=== Begin Enclosure ===

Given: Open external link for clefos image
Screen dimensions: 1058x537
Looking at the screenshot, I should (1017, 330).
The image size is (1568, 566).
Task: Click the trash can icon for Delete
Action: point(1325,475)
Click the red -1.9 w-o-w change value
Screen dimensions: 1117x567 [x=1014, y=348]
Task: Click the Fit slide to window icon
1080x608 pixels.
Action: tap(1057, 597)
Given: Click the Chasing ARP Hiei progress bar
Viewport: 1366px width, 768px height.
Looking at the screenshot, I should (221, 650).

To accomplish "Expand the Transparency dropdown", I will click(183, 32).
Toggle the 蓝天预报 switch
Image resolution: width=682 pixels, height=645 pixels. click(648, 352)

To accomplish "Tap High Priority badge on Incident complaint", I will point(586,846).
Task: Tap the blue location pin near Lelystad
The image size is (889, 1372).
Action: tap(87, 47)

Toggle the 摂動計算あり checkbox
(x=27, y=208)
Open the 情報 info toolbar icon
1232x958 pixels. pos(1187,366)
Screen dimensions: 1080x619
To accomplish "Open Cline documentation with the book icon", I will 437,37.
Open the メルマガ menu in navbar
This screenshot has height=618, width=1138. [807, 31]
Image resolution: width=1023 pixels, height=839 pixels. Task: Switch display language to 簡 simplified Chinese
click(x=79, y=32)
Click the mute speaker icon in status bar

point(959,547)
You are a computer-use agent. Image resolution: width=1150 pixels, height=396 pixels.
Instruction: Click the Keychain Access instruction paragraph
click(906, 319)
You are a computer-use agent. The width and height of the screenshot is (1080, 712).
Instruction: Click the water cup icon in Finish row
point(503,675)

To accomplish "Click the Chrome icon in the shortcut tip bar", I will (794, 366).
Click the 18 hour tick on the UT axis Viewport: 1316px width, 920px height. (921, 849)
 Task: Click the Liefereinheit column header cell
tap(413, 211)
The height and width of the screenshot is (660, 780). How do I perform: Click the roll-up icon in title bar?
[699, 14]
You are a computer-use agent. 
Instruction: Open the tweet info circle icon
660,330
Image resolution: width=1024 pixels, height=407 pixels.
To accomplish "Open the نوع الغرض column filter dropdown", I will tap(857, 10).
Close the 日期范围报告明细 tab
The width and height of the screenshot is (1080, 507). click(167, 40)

=== End Enclosure ===

◆ Required work: Reply with every line of the material above, unaltered.

◆ Answer to this exercise:
Given: Open external link for clefos image
Screen dimensions: 1058x537
Looking at the screenshot, I should (1017, 330).
The image size is (1568, 566).
Task: Click the trash can icon for Delete
Action: point(1325,475)
Click the red -1.9 w-o-w change value
Screen dimensions: 1117x567 [x=1014, y=348]
Task: Click the Fit slide to window icon
1080x608 pixels.
Action: tap(1057, 597)
Given: Click the Chasing ARP Hiei progress bar
Viewport: 1366px width, 768px height.
Looking at the screenshot, I should (221, 650).

To accomplish "Expand the Transparency dropdown", I will click(183, 32).
Toggle the 蓝天预报 switch
Image resolution: width=682 pixels, height=645 pixels. click(648, 352)

To accomplish "Tap High Priority badge on Incident complaint", I will point(586,846).
Task: Tap the blue location pin near Lelystad
The image size is (889, 1372).
Action: tap(87, 47)

Toggle the 摂動計算あり checkbox
(x=27, y=208)
Open the 情報 info toolbar icon
1232x958 pixels. pos(1187,366)
Screen dimensions: 1080x619
To accomplish "Open Cline documentation with the book icon", I will 437,37.
Open the メルマガ menu in navbar
This screenshot has height=618, width=1138. [807, 31]
Image resolution: width=1023 pixels, height=839 pixels. Task: Switch display language to 簡 simplified Chinese
click(x=79, y=32)
Click the mute speaker icon in status bar

point(959,547)
You are a computer-use agent. Image resolution: width=1150 pixels, height=396 pixels.
Instruction: Click the Keychain Access instruction paragraph
click(906, 319)
You are a computer-use agent. The width and height of the screenshot is (1080, 712).
Instruction: Click the water cup icon in Finish row
point(503,675)

To accomplish "Click the Chrome icon in the shortcut tip bar", I will (794, 366).
Click the 18 hour tick on the UT axis Viewport: 1316px width, 920px height. (921, 849)
 Task: Click the Liefereinheit column header cell
tap(413, 211)
The height and width of the screenshot is (660, 780). How do I perform: Click the roll-up icon in title bar?
[699, 14]
You are a computer-use agent. 
Instruction: Open the tweet info circle icon
660,330
Image resolution: width=1024 pixels, height=407 pixels.
To accomplish "Open the نوع الغرض column filter dropdown", I will tap(857, 10).
Close the 日期范围报告明细 tab
The width and height of the screenshot is (1080, 507). click(167, 40)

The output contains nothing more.